*Exercise goal*.
Can you output, word for word, the stretch from "My question is, what" through "quote the brand." in the coil-cleaning forum thread below?

My question is, what would be a proper cleaner? Thoughts are Simple Green diluted, or dish washer detergent (no foaming), or laundry detergent, or? I want to clean but not harm the aluminum fins. Suggestions please?

Joe Rogers
04-09-2019, 05:07 PM
There is a specific product designed for coil cleaning available from HVAC suppliers. I lost the packaging for the cleaner I bought and only have the remainder in a spray bottle so I can’t quote the brand.
Joe

Sparky_NY
04-09-2019, 05:07 PM
Evaporator coil cleaner comes to mind. Its readily available and made for the purpose.

mattthemuppet
04-09-2019, 05:22 PM
this is what I used, also with a pump sprayer
https://www.amazon.com/Nu-Calgon-416808-Evaporator-Power-1-Gallon/dp/B00L4G8QI2/ref=sr_1_6?crid=2RTYGRG6O9GBV&keywords=hvac%2Bcoil%2Bcleaner&qid=1554844795&s=gateway&sprefix=HVAC%2Bcoil%2Caps%2C163&sr=8-6&th=1

works well, doesn't harm the fins and gets flushed out with the condensate. My house HVAC evaporator had an inch thick layer of animal fur, dust and mold on it from the previous owner not using a properly fitting filter. Took a while to scrub it off but the HVAC works alot better now (unsurprisingly). I give it a soak and scrub once a year. You can also use it on the outside unit too.

*Information shown*.
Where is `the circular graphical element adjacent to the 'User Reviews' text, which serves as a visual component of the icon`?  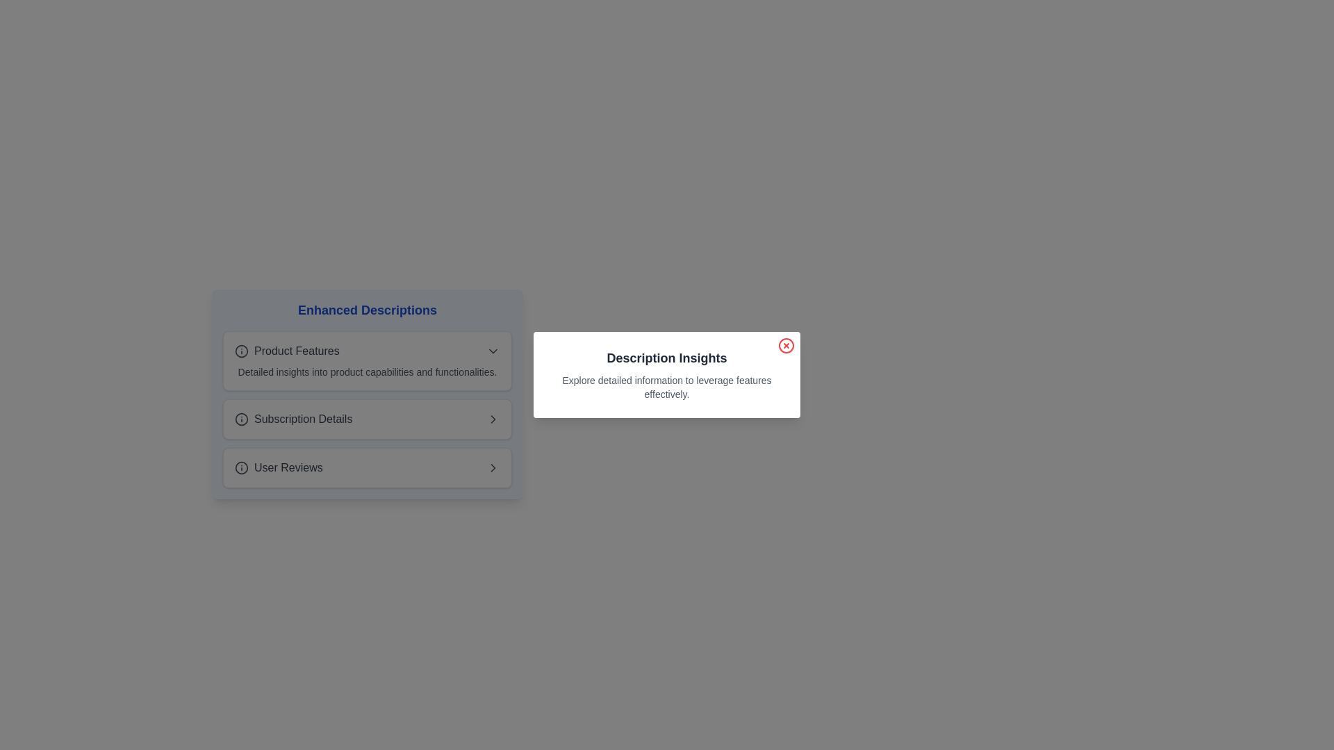
the circular graphical element adjacent to the 'User Reviews' text, which serves as a visual component of the icon is located at coordinates (241, 468).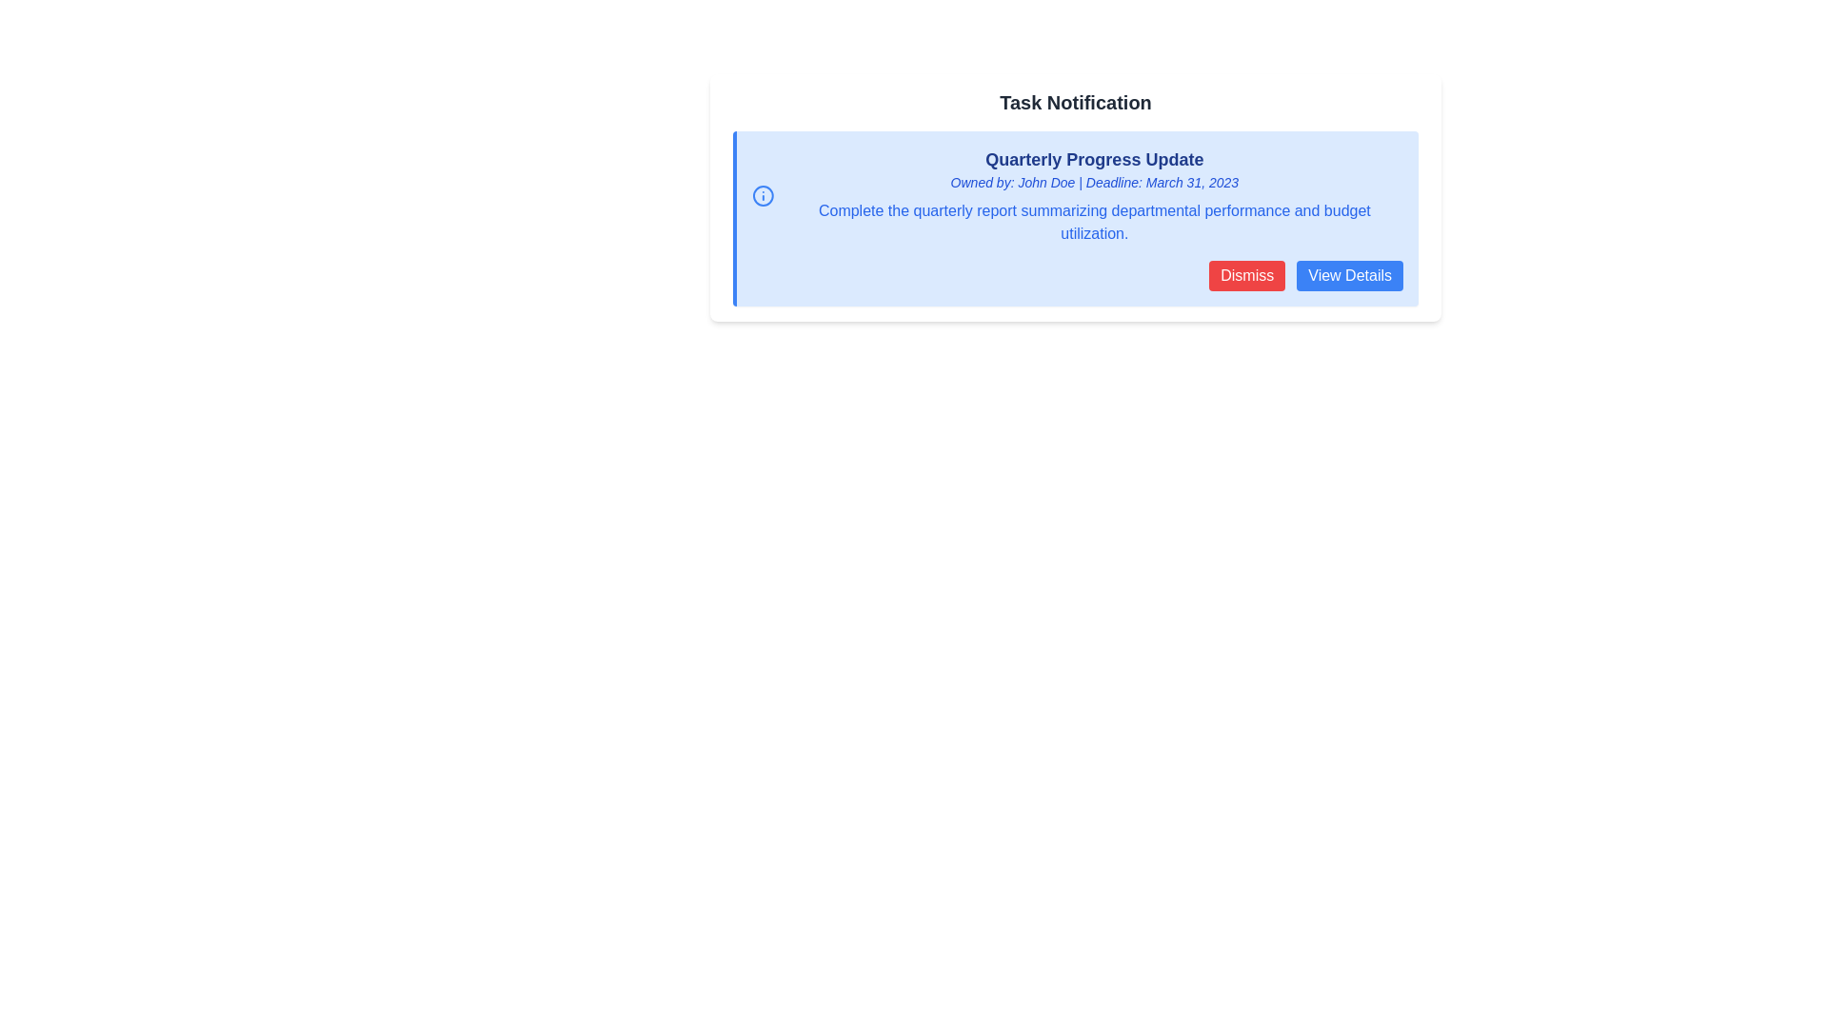 The width and height of the screenshot is (1828, 1028). Describe the element at coordinates (1349, 275) in the screenshot. I see `the 'View Details' button, which has a blue background and white text, located at the bottom right of a light blue card, adjacent to the 'Dismiss' button` at that location.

*Exercise output*.
My question is, what would be a proper cleaner? Thoughts are Simple Green diluted, or dish washer detergent (no foaming), or laundry detergent, or? I want to clean but not harm the aluminum fins. Suggestions please?

Joe Rogers
04-09-2019, 05:07 PM
There is a specific product designed for coil cleaning available from HVAC suppliers. I lost the packaging for the cleaner I bought and only have the remainder in a spray bottle so I can’t quote the brand.